Colin Kaepernick may not be playing in the NFL this season, but his legacy can be seen everywhere. Several players around the league are showing their support for the unsigned player, by kneeling during the National Anthem, rather than showing respect. While there is no question about their right to express their beliefs, fans are questioning the hypocrisy of their grandstanding.
Eleven Cleveland Browns players were seen kneeling together during Monday night’s game against the Giants.
The players who took a knee during the anthem include Chris Kirksey, Seth DeValve, Duke Johnson Jr., Ricardo Louis, Isaiah Crowell, Terrance Magee, Jamar Taylor, Jamie Collins, Gabriel Peppers, Calvin Pryor, and Kenny Britt.
Browns’ head coach, Hue Jackson, supports his players choice to kneel as long as their protest is “peaceful and he has advance notice.” The Browns organization issued an official statement as well:
“As an organization, we have a profound respect for our country’s National Anthem, flag and the servicemen and servicewomen in the United States and abroad.
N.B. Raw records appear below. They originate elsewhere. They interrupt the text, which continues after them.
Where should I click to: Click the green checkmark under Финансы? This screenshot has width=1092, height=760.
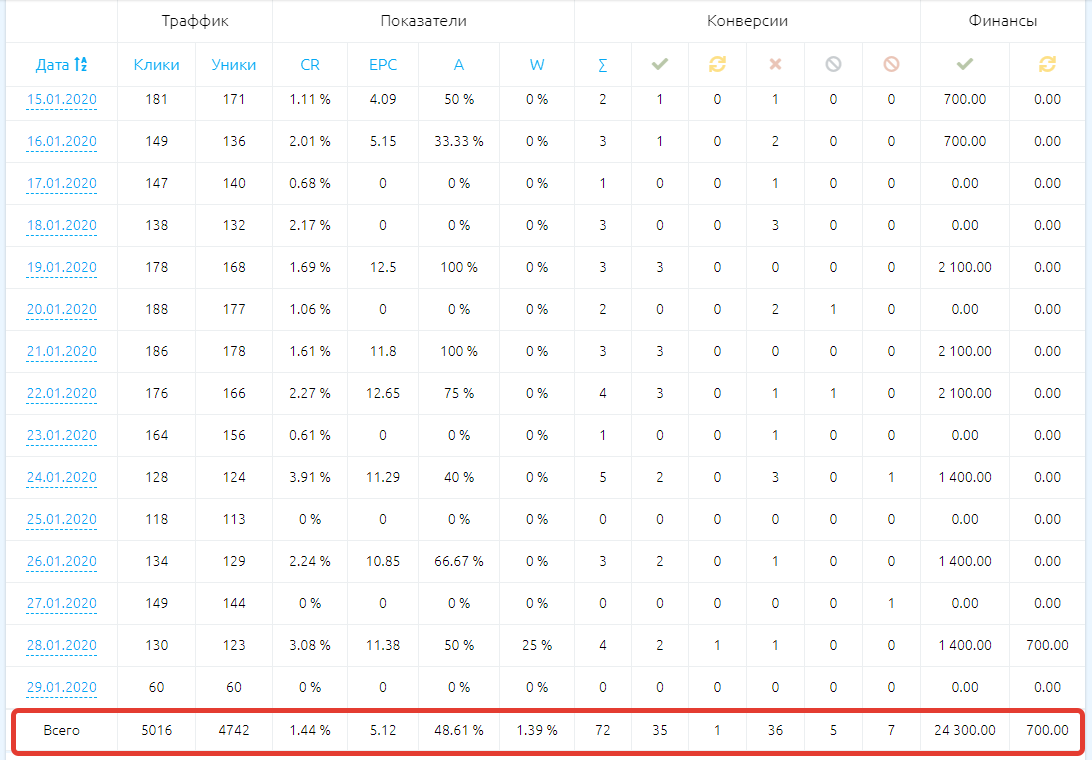[x=964, y=65]
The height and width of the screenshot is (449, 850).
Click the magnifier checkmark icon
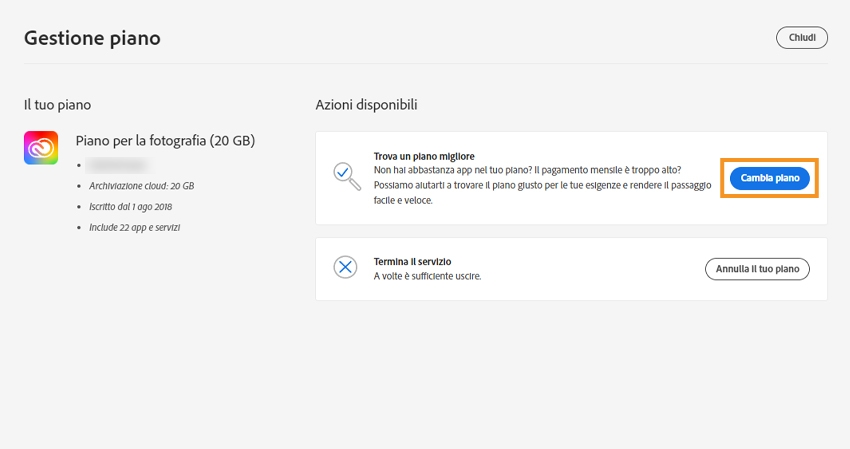(346, 176)
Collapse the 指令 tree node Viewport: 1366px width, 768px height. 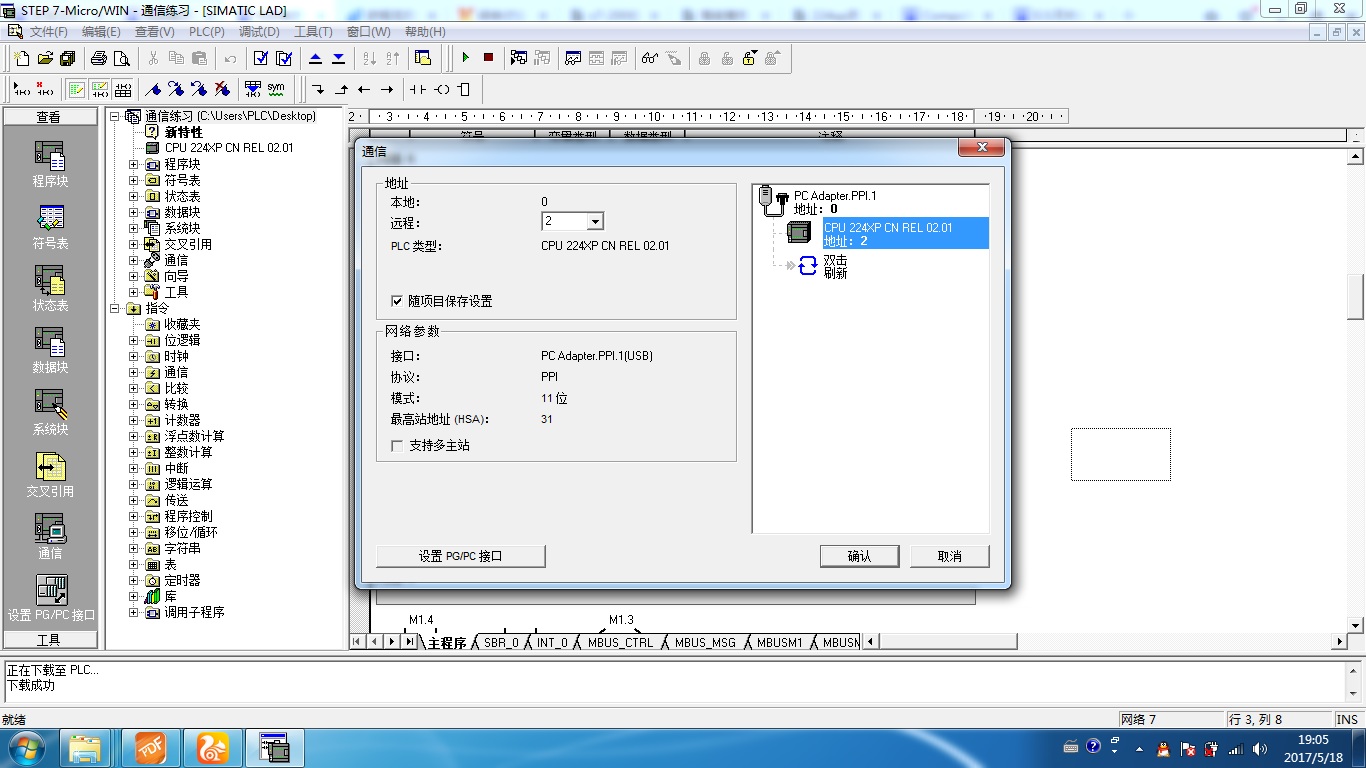pos(115,308)
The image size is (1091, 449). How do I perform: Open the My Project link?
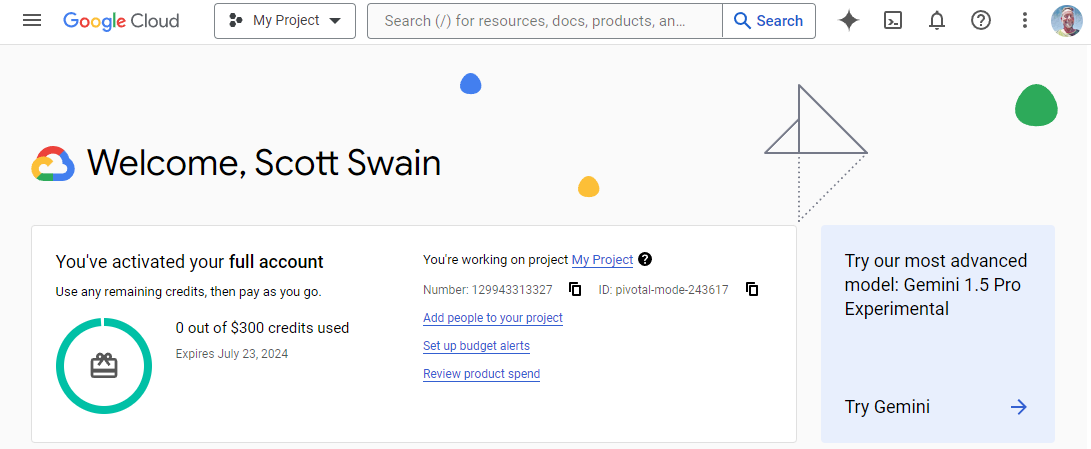coord(602,260)
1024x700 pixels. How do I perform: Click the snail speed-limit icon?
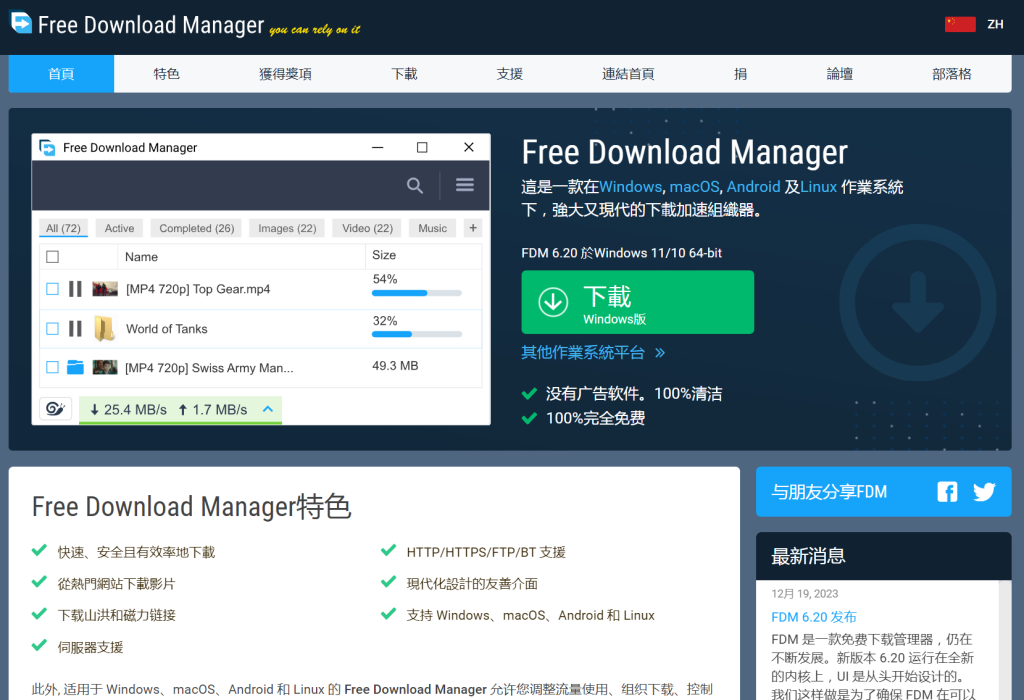pyautogui.click(x=55, y=409)
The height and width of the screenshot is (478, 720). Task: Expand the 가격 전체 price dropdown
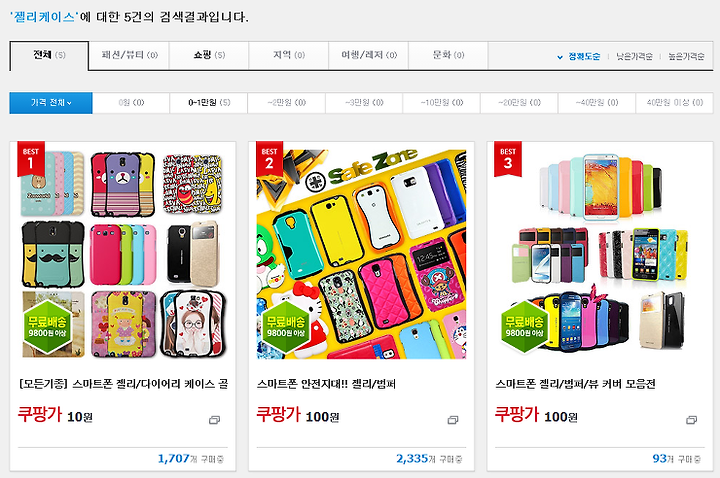click(51, 102)
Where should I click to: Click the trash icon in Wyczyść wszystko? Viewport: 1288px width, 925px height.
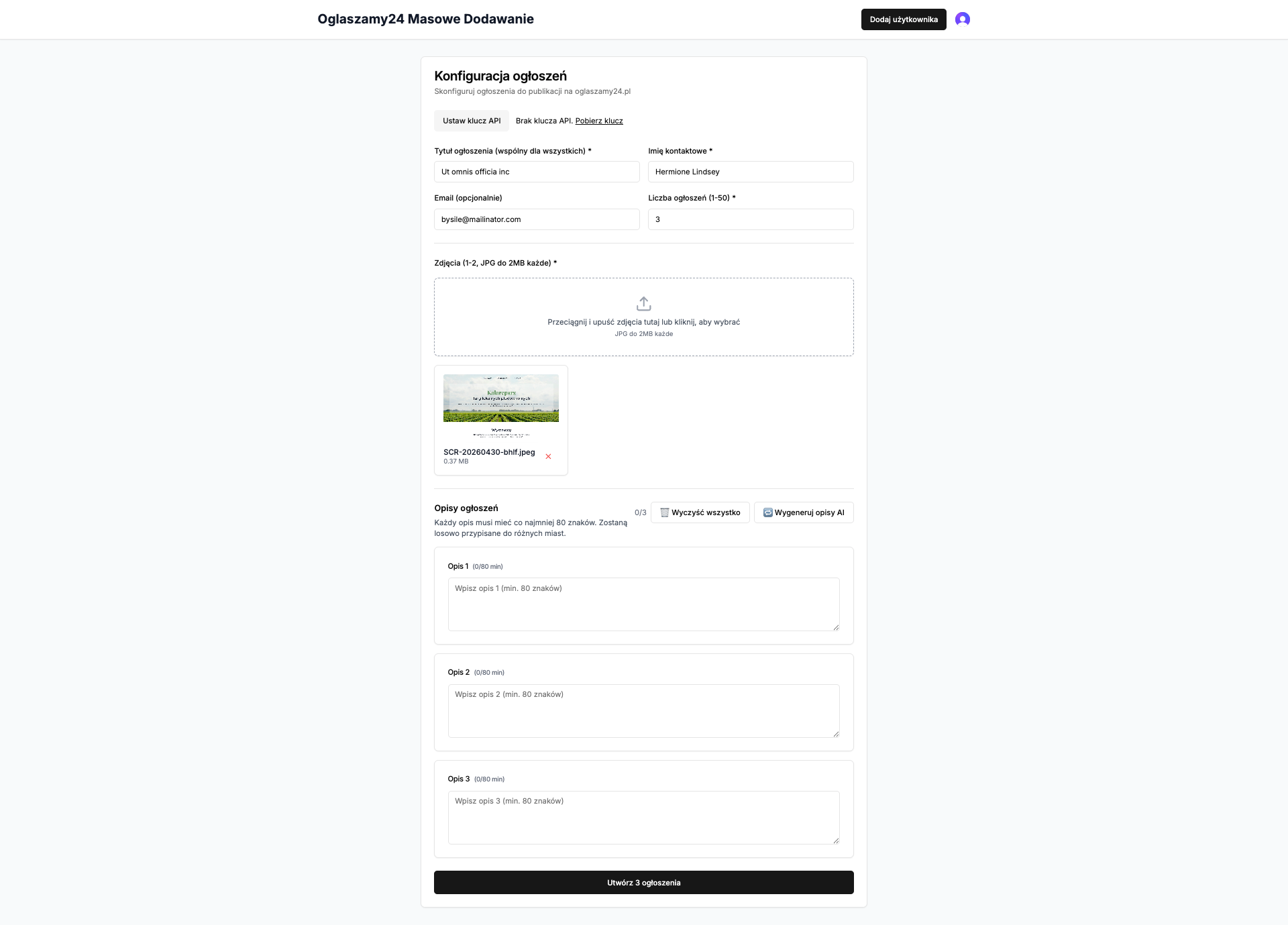(x=664, y=512)
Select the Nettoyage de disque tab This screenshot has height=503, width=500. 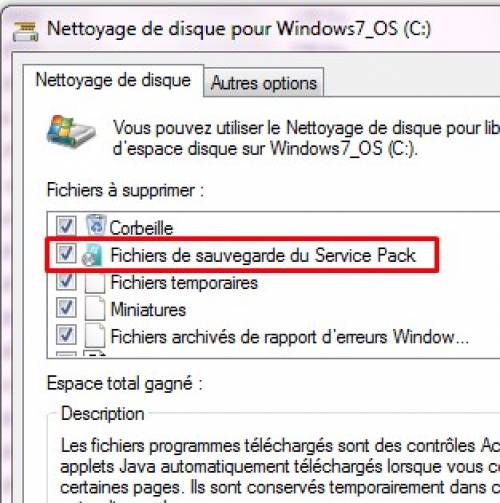(x=113, y=80)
We feel it’s important for our team to join in this great tradition and special moment of recognition, at the same time we also respect the great liberties afforded by our country, including the freedom of personal expression.”
Unfortunately for them, not everyone agrees.
Respect is something you show through your actions, not just with your words. Another major problem with their political gerrymandering is that it’s very much one-sided.
Conservative free speech rally-goers are being labeled as “white supremacists.” Christians are called “Islamaphobes.” President Trump’s supporters have been billed as uneducated, redneck, hate-mongers, and “deplorable.” Their rhetoric has given way to violence as people are being stabbed for their hairstyle choices.
What about any of that exudes freedom?
Regardless, just as NFL players have the right to kneel, fans have the right to not watch them do it. They don’t have to buy tickets or merchandise. Perhaps they will find their money is better spent with organizations that actually support active-duty soldiers and wounded veterans.